According to the above analysis results, the volatile components in the four different varieties of apples were basically similar, while the concentration levels were significantly different. To gain insight into the differences between the volatile compounds of Ruixue, Liangzhi, Crystal Fuji, and Guifei apples, PCA and nearest neighbor analysis were carried out for multivariate statistical analysis [2,36], and the results are shown in Figure 2e,f. As shown in Figure 2e, the variance contributions of PC-1 and PC-2 were 58% and 27%, respectively, with a cumulative variance contribution of 85%, which was much larger than the confidence value of 60%. Ruixue samples were clustered in the bottom-right area, Guifei samples were mainly located in the bottom-left, and the samples of Liangzhi and Crystal Fuji were relatively close to each other and were clustered in the upper-left area (Figure 2e). The result revealed that the volatile profiles of apple samples could be distinguished clearly by GC-IMS combined with the PCA. Similarly, the nearest neighbor analysis also presented the differences in volatility profiles among the four apple samples. The reasons for these differences might be related to the geographical environment, climatic characteristics, varieties, cultivated condition, and so on. The interaction mechanism between aroma compounds such as synergistic and masking effects would be studied in more depth in the future.

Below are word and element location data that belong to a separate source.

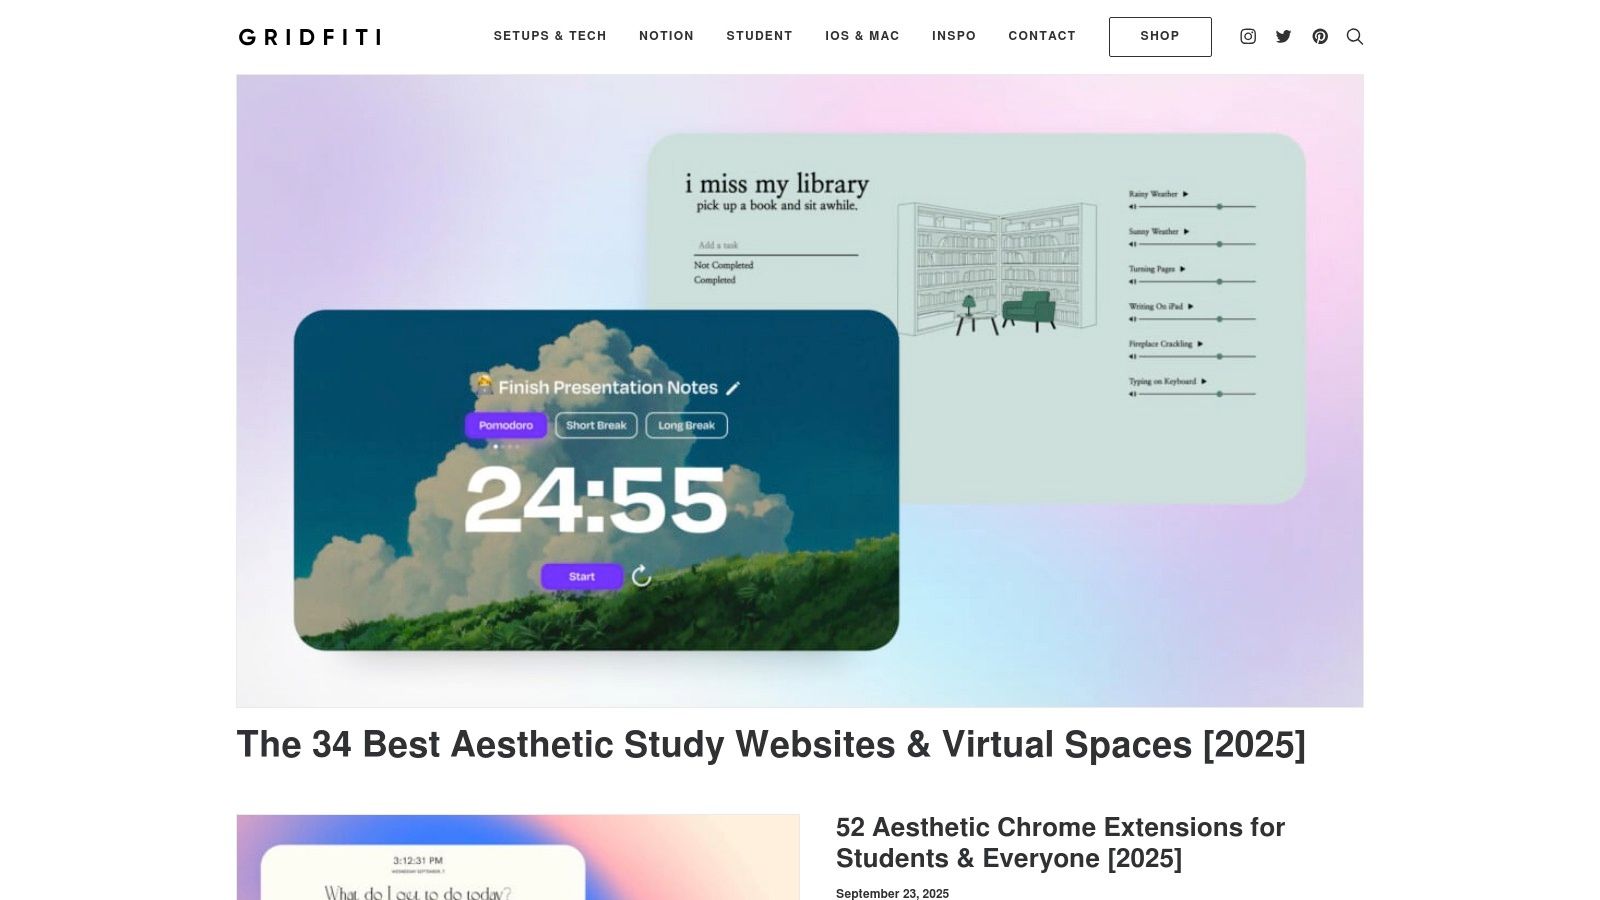The image size is (1600, 900).
Task: Expand the Student nav menu
Action: tap(759, 36)
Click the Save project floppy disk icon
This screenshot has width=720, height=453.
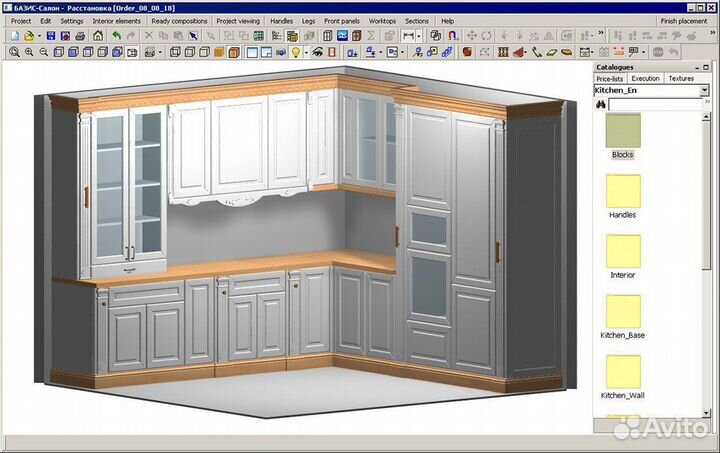tap(50, 36)
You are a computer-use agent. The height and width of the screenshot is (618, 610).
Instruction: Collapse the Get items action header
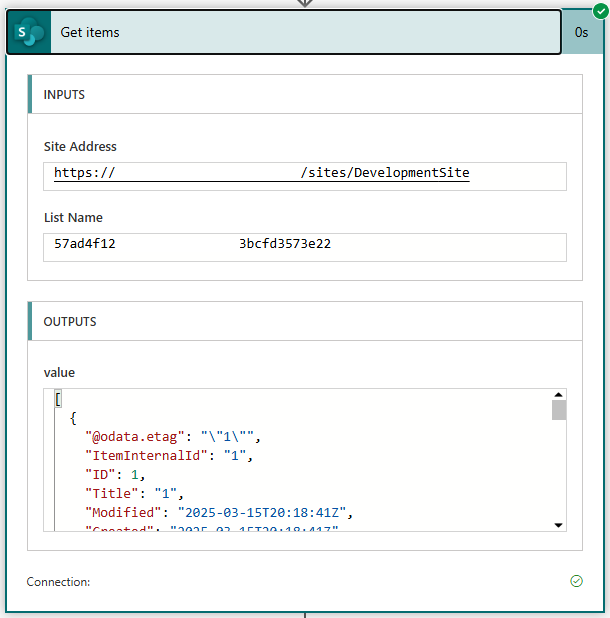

As shown in Table 4 and Figure 2d, the number of esters was the highest, followed by alcohols, aldehydes, and ketones. Esters were an important factor in the richness of the ester flavor of apples [28], whether in quantity or relative content, and this category accounted for the largest proportion. Hexyl acetate, butyl acetate, 3-methylbutyl acetate, pentyl acetate, ethyl 2-methylbutanoate, ethyl butanoate, methyl butanoate, ethyl hexanoate, propyl acetate, ethyl acetate, ethyl pentanoate, and ethyl 2-methylpentanoate were considered the important characteristic esters in apples due to their higher relative concentrations, which was slightly different from the results of GC-MS. A total of 14 esters were detected simultaneously in SBSE-GC-MS and HS-GC-IMS, and the ethyl formate, methyl acetate, methyl hexanoate, heptyl acetate, (E)-2-hexenyl acetate, ethyl propanoate, propyl propanoate hexyl propanoate, ethyl pentanoate, ethyl hexanoate, methyl 2-methylbutanoate, ethyl 2-methylbutanoate, butyl 2-methylbutanoate, hexyl 2-methylbutanoate, ethyl 2-methylpentanoate, 3-methylbutyl acetate, cis-3-hexenyl acetate, and hexyl 2-methylpropanoate were identified only by GC-IMS. A consistent observation was that the content of butyl acetate was lowest in Ruixue, followed by Crystal Fuji, Liangzhi, and Guifei. This trend was consistent with the results of SBSE-GC-MS analysis, indicating that butyl acetate can serve as a potential marker for distinguishing between these apple varieties.
Although alcohols were present in relatively low concentrations, they were crucial components of the overall apple flavor profile. As shown in Table 4, the total relative content of alcohol detected in Guifei apples was significantly higher than that in Ruixue, Liangzhi, and Crystal Fuji apples. Specifically, the contents of 1-penten-3-ol, 3-methyl-1-pentanol, ethanol, 1-propanol, and 2-propanol in Guifei apples exceeded those in the other three samples. There are two additional alcohols (1-butanol and 1-hexanol) that were also identified via SBSE-GC-MS analysis. Among all the identified alcohol compounds, ethanol, 1-butanol, 3-methyl-1-butanol, 1-hexanol, and 2-methyl-1-propanol exhibited higher relative contents than the other alcohols, contributing alcoholic and green sensory notes to the apples.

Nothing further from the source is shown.